The Rotary Club of Madras Boys Town Project in Gummidipoondi.
The aim of this project is to provide a home, food, education and health care to 100 boys from low income rural households. This involves secondary education from 6th to 12th Grade (12 – 18 years of age) and includes boarding during term time, eating nutritious food, receiving regular tuition from qualified teachers in general subjects, plus access to music classes, yoga and physical education.
The boys also receive careers guidance to help them to make choices about academic, technical and vocational courses as they progress through the school. The success rate of the children for the academic year 2017-2018 was a remarkable 97%.
In order to ensure the long term sustainability of the home and to ensure that healthy food is provided for the children, the home works with local providers and receives wheat flour, rice and soap on a monthly basis.
In 2018, the home was satisfactorily audited by the National Commission of Child Rights and District Child Protection Team.
A Success Story from Boys Town.
A former pupil at Boys Town now works in a private software company in Chennai and earns a good salary. In between his work schedule, he finds time to return to Boys Town and give tuition classes to some of the students.
The Rotary Club of Madras. New Initiative.
In 2018 we adopted three villages, namely Amarambedu, Panjalai and Kannankottai, and offer space for education in each village. Currently we provide classes to 28 out of 32 children – boys and girls – living in these villages.

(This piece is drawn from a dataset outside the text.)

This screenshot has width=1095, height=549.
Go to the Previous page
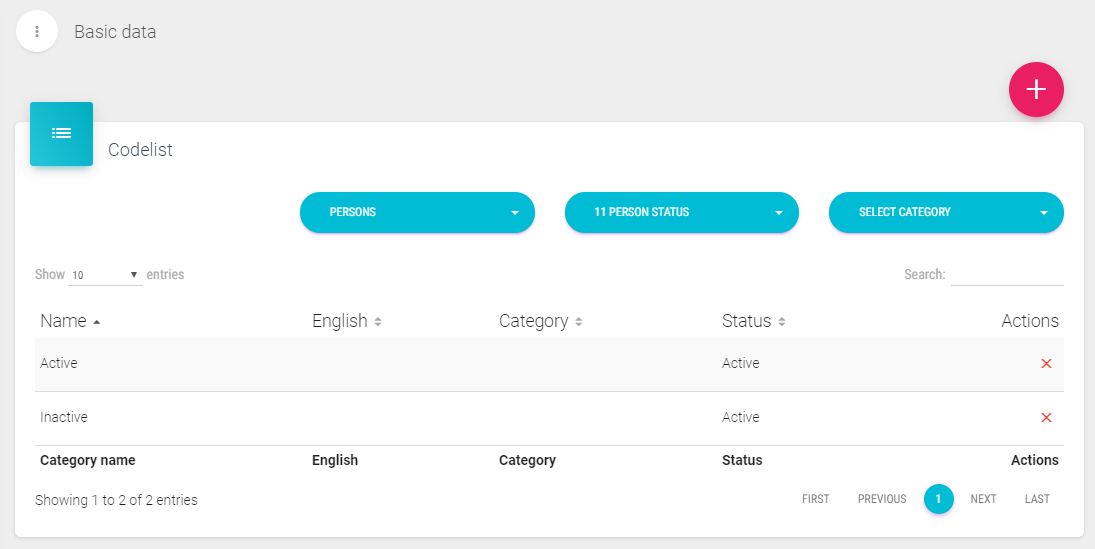(881, 499)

Classes take place in centres situated in teachers’ homes and these centres are visited twice a month to collect feedback from the children and then adjust the content of the programme as necessary. The visits are also useful to address any issues and to ensure the compliance by teachers to the safeguarding and operational policies of the Rotary Club of Madras.

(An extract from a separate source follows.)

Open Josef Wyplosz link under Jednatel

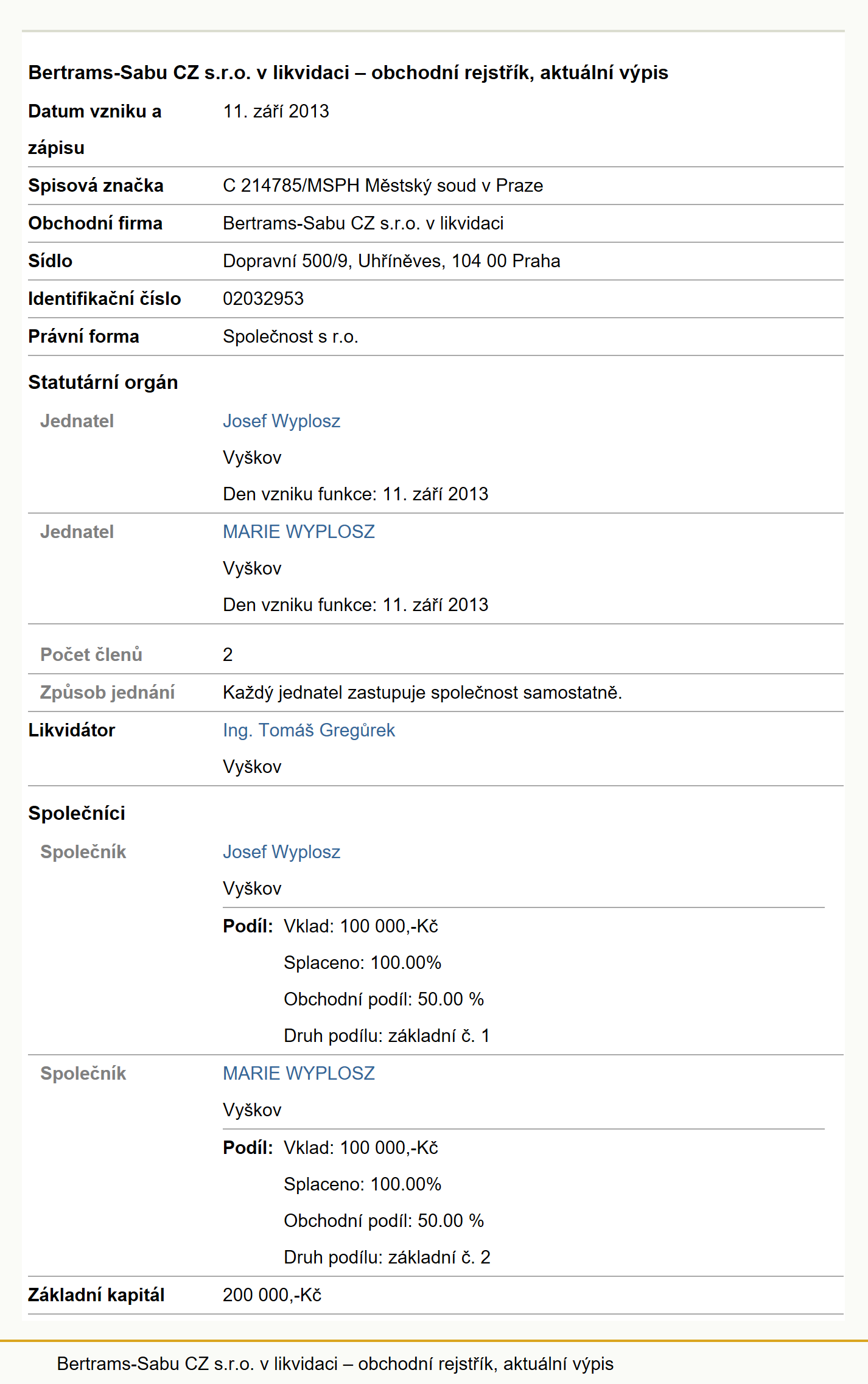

Last year the Rotary Club of Madras Boys Town Project invited children from the three villages to join them in celebrating the 72nd ‘Independence Day of India’ and this was accepted with great enthusiasm. A group of girls performed a traditional dance and gave a speech in English about the meaning of the celebration and a group of boys did a yoga demonstration. All those participating received a certificate of appreciation as a reward for their performances.